You may be familiar with this nun: St Thérèse of Lisieux, called “the greatest saint of modern times” by Pope St. Pius X. Yet it was in her very ordinariness that God called her to be a great saint. Some of us are called to be world-wandering missionaries, others to rebuild God’s Church, but most of us are called to be ordinary.
If Thérèse was ordinary, Venerable Margaret Sinclair (1900-1925) was simply beneath notice. Though a rough sketch of her life explains her nickname, “the Little Flower of Scotland,” Margaret’s upbringing was far from genteel and her family was not made up of saints like the Martins. No, Margaret was a little flower of the tenements, but it’s in her lowly origins and ordinary holiness that the life of Margaret Sinclair can call us to greatness.

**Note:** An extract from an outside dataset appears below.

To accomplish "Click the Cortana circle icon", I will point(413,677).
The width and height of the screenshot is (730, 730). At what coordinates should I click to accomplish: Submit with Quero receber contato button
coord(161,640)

One of nine children, Margaret was brought up in a two-room basement apartment in Edinburgh. Her father was a garbage collector and her mother frequently ill, so Margaret worked from a young age at various odd jobs. When Margaret was 14, her father and brother went off to fight in World War I and Margaret left school for good, taking work in a cabinet factory.

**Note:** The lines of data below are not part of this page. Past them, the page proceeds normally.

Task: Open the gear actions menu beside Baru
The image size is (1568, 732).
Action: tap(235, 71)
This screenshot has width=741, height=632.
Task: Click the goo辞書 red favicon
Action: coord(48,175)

As a factory worker, Margaret was not only a union member but a union representative, protesting when the workers’ wages were docked unjustly. She had a standing feud with her supervisor over a picture of the Blessed Mother that Margaret hung over her work station. Each evening, he took it down; each morning, Margaret quietly hung it back up. Her persistence showed in everything she did, most especially with her mother who was often overcome by the difficulties of her circumstances. Each time her mother felt she couldn’t go on, Margaret would look her in the eyes and say the same thing: “Dinnae give in.” Do not give in.

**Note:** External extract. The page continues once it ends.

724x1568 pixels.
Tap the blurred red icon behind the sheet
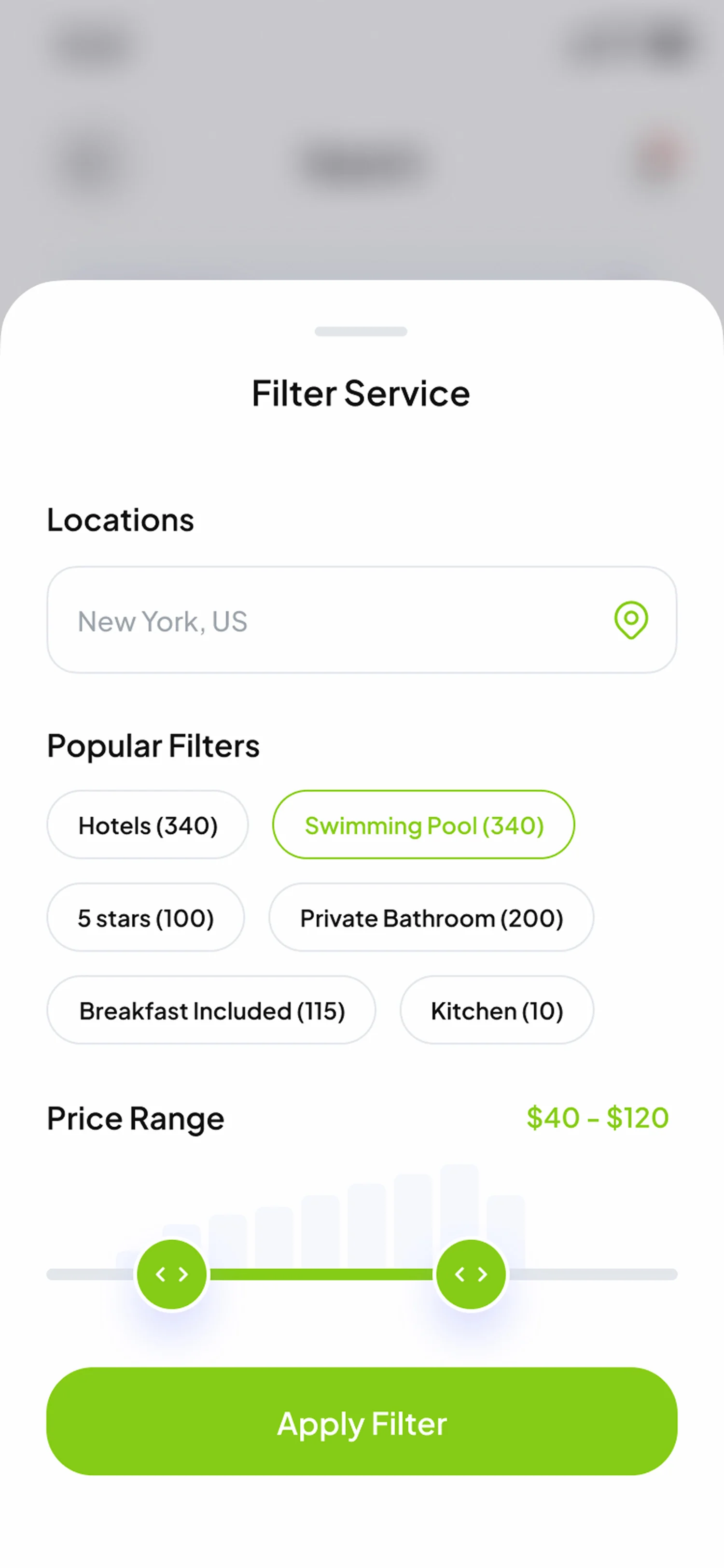[x=658, y=157]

After the war ended, the Depression that followed left Margaret unemployed and urgently seeking work. Eventually she found a job in a cookie factory. Though she worked a demanding schedule, Margaret loved to spend time in prayer and went to daily Mass whenever she could. One family holiday, Margaret and her sister Bella were able to go to Mass every day and receive Communion daily, an uncommon practice at the time. When Bella expressed concern that they weren’t holy enough to receive so frequently, Margaret countered with utter common sense, “We’re not going because we are good, but because we want to be good.”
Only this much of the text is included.